What the task requires
Print out all of the records exactly; no picture belongs in the result.

Input material

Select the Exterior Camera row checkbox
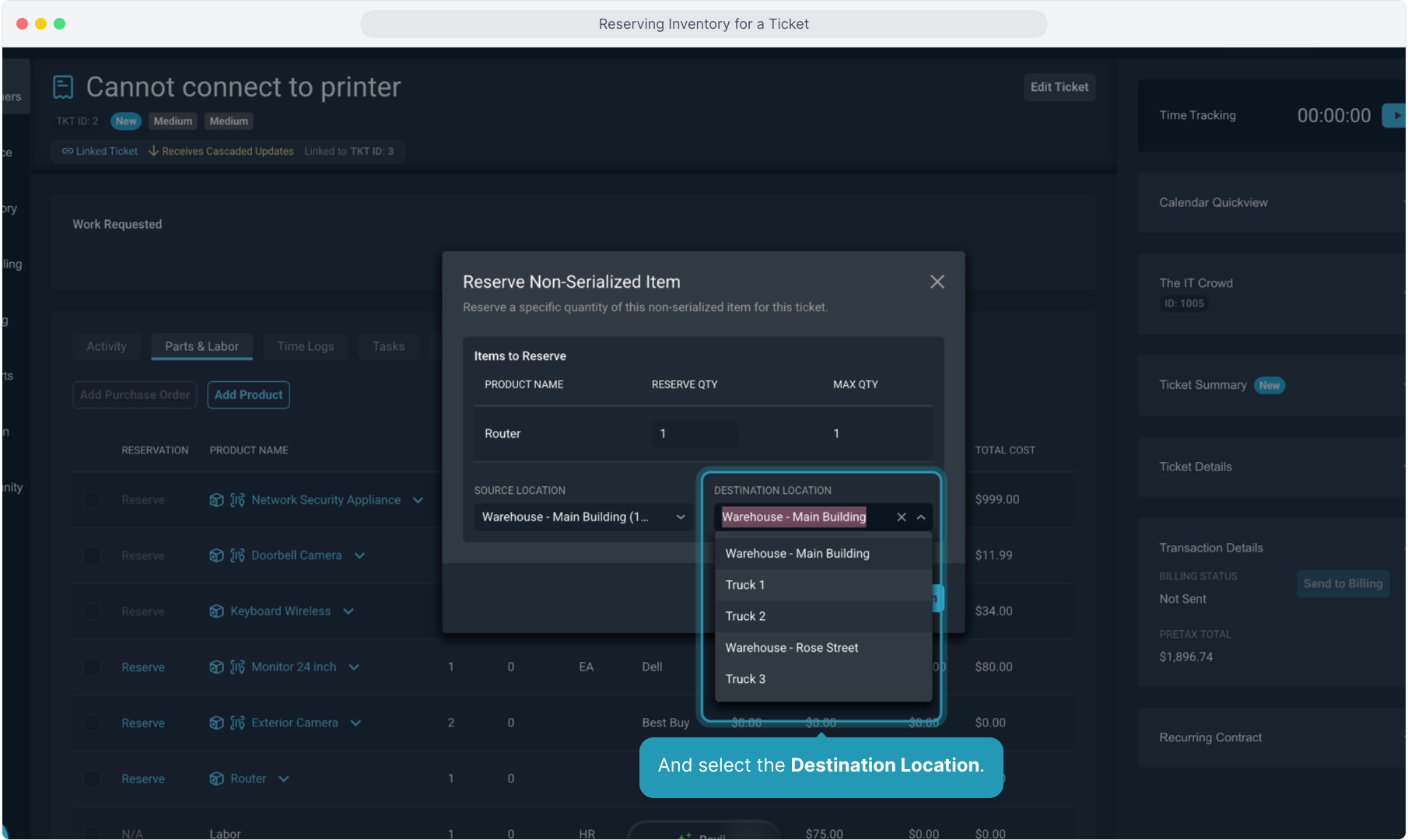This screenshot has width=1408, height=840. [93, 723]
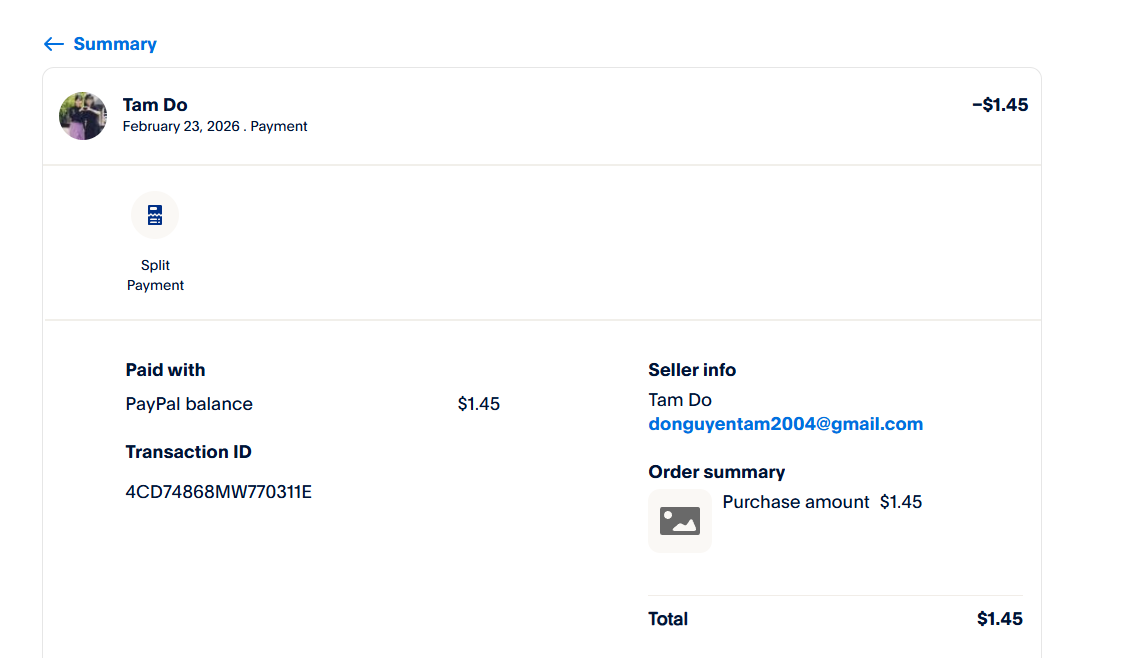1140x658 pixels.
Task: Click the −$1.45 amount in header
Action: click(x=999, y=105)
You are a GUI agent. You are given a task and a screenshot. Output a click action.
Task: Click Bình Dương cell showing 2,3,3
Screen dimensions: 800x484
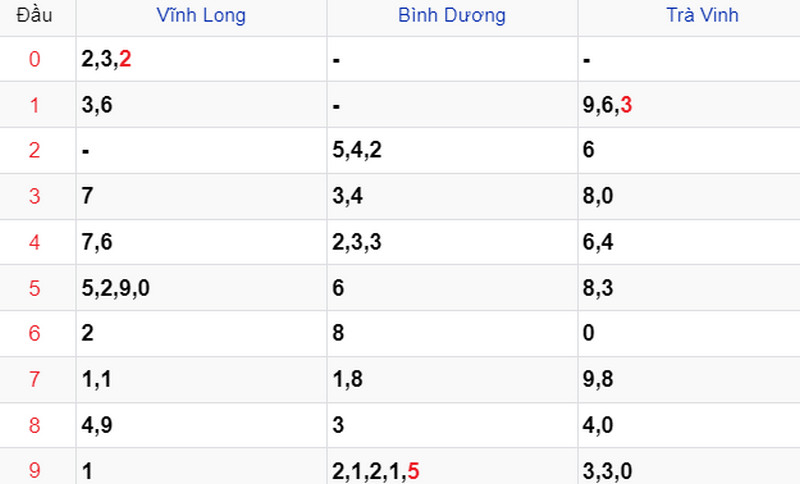356,242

Answer for this exercise
Select the Exterior Camera row checkbox
This screenshot has width=1408, height=840. [93, 723]
1140x658 pixels.
Task: Click the −$1.45 amount in header
Action: click(x=999, y=105)
You are a GUI agent. You are given a task and a screenshot. Output a click action.
Task: Click Bình Dương cell showing 2,3,3
Screen dimensions: 800x484
356,242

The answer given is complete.